Korku. Tek kelimelik iki hecelik olmasına karşın anlamı o kadar çok büyük ve güçlü ki, sanki o tek kelime dünyanın en güçlü ve en zayıf şeyi. Kafanızın içini kemiren kalbinizi gümbür gümbür attırıp sizi derinlemesine etkileyen. Bir kelime bu. Bu iki heceden daha fazla bir şey. Bu anlatılamaz bir şey. İfade edilemez bir şey.
Şu anda korkuyu en derinden yaşıyorum. Bunun nedeni meraklı bir aptal olmam evet ben tam bir aptalım. O koca çenem ve meraklı kişiliğim olmasa bunlar başıma gelmezdi. Kafamı kaldırdım, gözümün önüne düşen aptal saç tellerini kulağımın arkasına ittim. Yatakta doğruldum.

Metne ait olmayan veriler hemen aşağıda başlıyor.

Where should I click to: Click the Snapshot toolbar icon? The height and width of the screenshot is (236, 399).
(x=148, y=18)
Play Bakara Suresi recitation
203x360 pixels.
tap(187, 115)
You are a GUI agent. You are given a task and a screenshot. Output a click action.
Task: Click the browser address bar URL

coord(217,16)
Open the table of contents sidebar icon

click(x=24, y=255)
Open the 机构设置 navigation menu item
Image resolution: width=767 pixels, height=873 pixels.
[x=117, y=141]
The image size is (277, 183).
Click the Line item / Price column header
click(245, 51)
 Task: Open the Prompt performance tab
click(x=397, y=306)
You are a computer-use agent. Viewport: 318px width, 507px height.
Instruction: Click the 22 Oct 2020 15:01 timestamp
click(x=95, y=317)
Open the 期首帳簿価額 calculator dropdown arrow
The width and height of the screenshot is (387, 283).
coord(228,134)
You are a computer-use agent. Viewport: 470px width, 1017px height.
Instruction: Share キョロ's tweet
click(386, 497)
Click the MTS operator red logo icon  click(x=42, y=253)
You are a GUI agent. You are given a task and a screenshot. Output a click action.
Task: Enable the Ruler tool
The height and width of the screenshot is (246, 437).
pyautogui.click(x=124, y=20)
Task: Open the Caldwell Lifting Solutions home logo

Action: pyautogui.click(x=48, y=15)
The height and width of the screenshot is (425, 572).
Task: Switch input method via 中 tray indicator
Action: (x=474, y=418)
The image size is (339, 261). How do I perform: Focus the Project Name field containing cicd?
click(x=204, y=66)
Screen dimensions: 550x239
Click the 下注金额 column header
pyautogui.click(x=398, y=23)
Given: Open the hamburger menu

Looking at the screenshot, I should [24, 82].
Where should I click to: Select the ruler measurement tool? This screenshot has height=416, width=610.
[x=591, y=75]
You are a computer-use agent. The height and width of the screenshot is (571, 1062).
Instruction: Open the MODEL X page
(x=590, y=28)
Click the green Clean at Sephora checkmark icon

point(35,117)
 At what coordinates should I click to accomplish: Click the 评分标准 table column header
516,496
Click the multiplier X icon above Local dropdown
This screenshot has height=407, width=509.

Evde yalnızım anneanem ve dedem gelecek ve ben daha onlar için hiç bir şey yapmamıştım. Mutfağa gittim. Tezgahın karşısına geçtim. Ne yapmam gerektiğini ölçüp biçtikten sonra muzlu pasta, kısır ve mercimek köftesi yapmaya karar verdim. Aslında bunları annemin hizmetçilerine de yaptırabilirdim, ama o zaman anneanem için değerli bir şey yapmış hissetmezdim. Önce malzemeleri bir listeye çıkardım. Evde bulunmayaları marketten almak için üstümü giyinip dışarı çıktım.Marketten alışverişimi yaptıktan sonra eve dönerken telefonumun cebimde titremesiyle husursuz oldum. Elimdeki market poşetleriyle yükselti olan kaldırım benzeri şeyin üzerine oturdum. Arayan numaraya baktım. Yine tanımadık bir numaraydı. Etrafıma bakındıktan sonra telefonu açtım. "Market poşetleri ağır gelmiyor mu? Senin gibi bir kıza" diye söylediğinde arayanın yine o aptal mahluk olduğunu anladım. Gözlerimi devirdim. "Bu seni ilgilendirmez kendi işine bak.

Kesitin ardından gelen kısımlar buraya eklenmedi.